___ Dataset entries

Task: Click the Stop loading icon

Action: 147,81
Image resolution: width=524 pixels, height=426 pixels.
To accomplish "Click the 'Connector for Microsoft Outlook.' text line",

______
___ Dataset entries

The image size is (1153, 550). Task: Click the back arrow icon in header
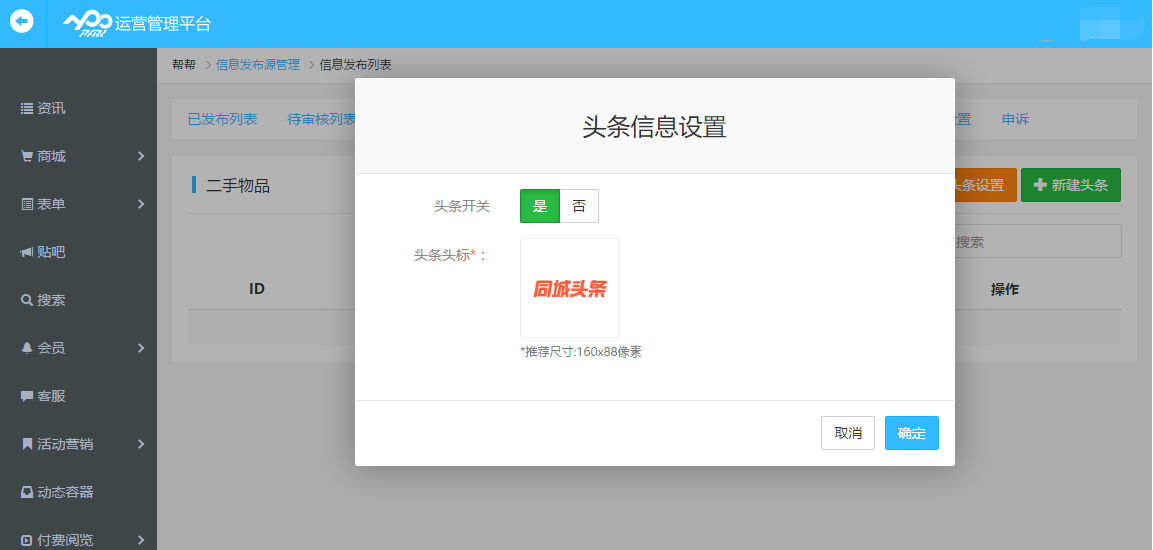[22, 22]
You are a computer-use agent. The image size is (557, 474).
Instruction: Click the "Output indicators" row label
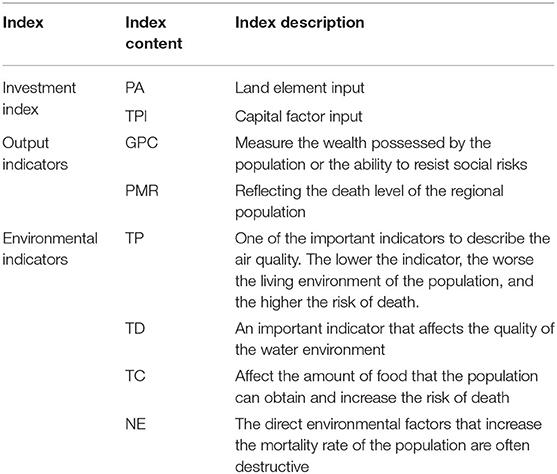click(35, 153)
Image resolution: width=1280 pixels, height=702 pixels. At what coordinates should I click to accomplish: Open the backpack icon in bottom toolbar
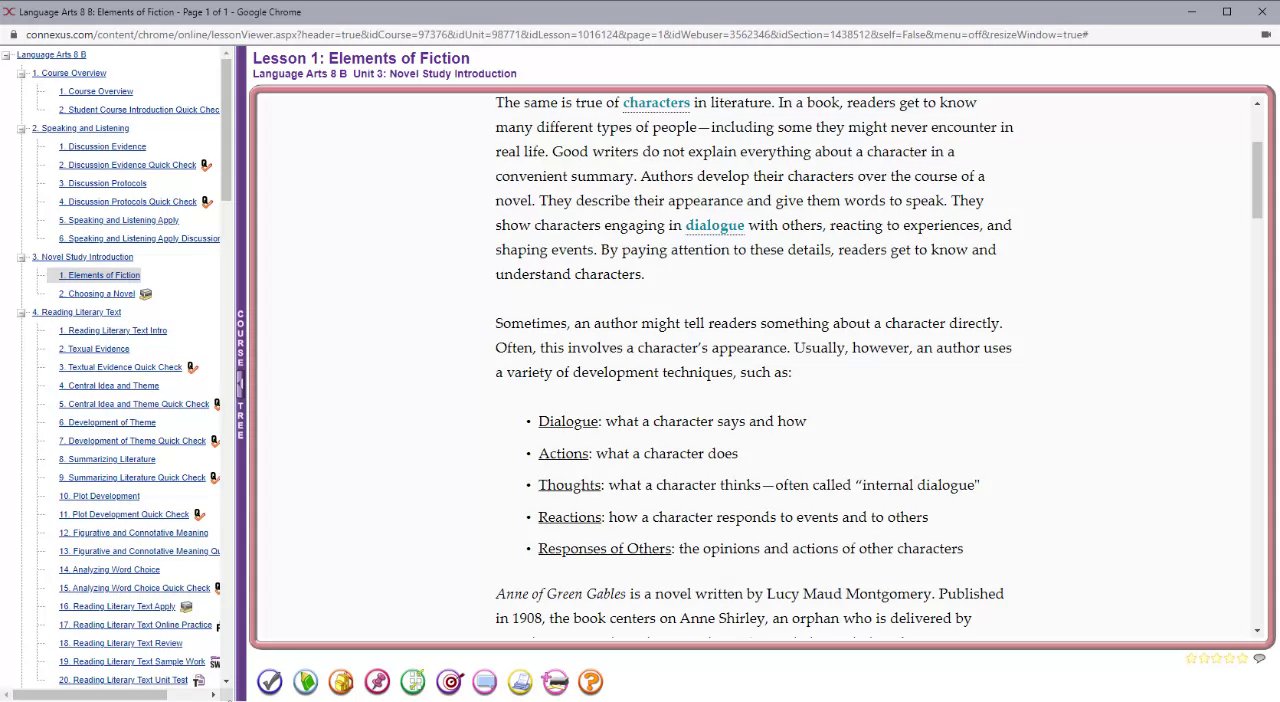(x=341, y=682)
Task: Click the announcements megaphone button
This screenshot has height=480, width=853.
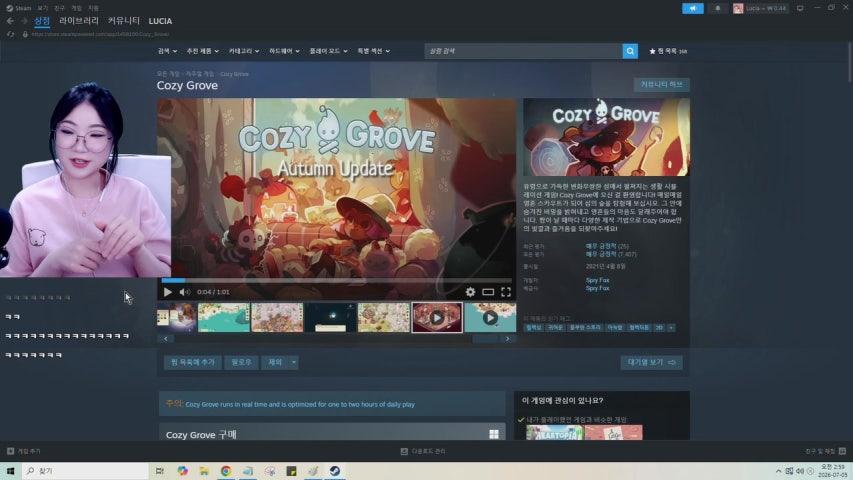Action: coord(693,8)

______
___ Dataset entries

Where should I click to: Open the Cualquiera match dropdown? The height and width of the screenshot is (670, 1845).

______

About this task
From the records above, retype only the lines starting at the line that contains "Task: Click the Stop loading icon" and ending at the line that contains "the 'Connector for", both included.

Response area
Task: Click the Stop loading icon

Action: 147,81
Image resolution: width=524 pixels, height=426 pixels.
To accomplish "Click the 'Connector for Microsoft Outlook.' text line",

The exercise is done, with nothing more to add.